Your electro-pop side-project Evil Cowards came out with an album earlier this year. Was writing with partner Will Bates different or was there any reason you'd think, "This song is more of an Evil Cowards song than an Electric Six song."? Nope. I had a surplus of songs this year. Will and I had been hanging out over the course of a couple years and then one day when we were hanging out, he had his own studio, and said, "Let's go in and see what happens." I played the bass and we laid it down and then we had "Love Pigs" in that afternoon and we decided to keep going with it. It's a different approach, it's all drum-machine, a lot more synth-heavy, there's very few guitars on it and it's just kind of a different approach. I think a lot of the songs could have been Electric Six songs and they would have sounded a little bit different. But yeah, I had a summer off basically and there was something to do and it worked out.

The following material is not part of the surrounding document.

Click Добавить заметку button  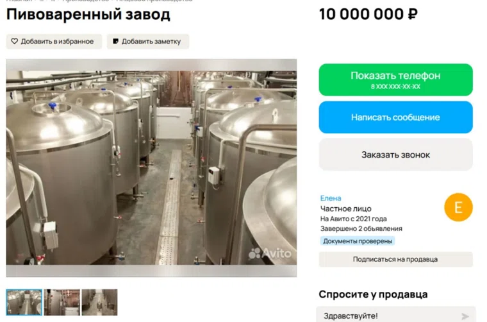[x=148, y=41]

One of the things I noticed with Evil Cowards was the horns and other sounds. And over your last few Electric Six releases you've included more percussion with timbales and cowbells and all sorts of stuff. Is that something you've always wanted to do? I would love to go on tour with as many people as I could. Backup singers, horn sections, strings and all that. I advocate throwing stuff against the wall and seeing what happens. I think it's cool that we brought a lot of percussion and stuff into it. There's not a lot of time to do all those things you want to do so we just try and throw little nuggets of what we want to do into each of these Electric Six songs and maybe one day when the band's not going anymore then you can do your musical layer or orchestra piece or whatever. How did you hooked up with (late night talk-show) Red Eye on Fox News? I just got a call one day that Greg (Gutfeld, host of Red Eye) was a fan of the band and that he actually goes out of his way to get lesser-known musicians on the show and it really is just what he likes. And ironically it's taken Fox News to get people like myself, Buzz from the Melvins and Andrew W.K. and stuff on national TV. It's worked out really well. I've had a great time every time I've been on it. It's interesting to go into the Newscorp building, that's for sure.

Do you think it's boosted your career at all with it being on so late? Certainly after shows people come up and say "I saw you on Red Eye," but have I bought a second house because of it? Not yet.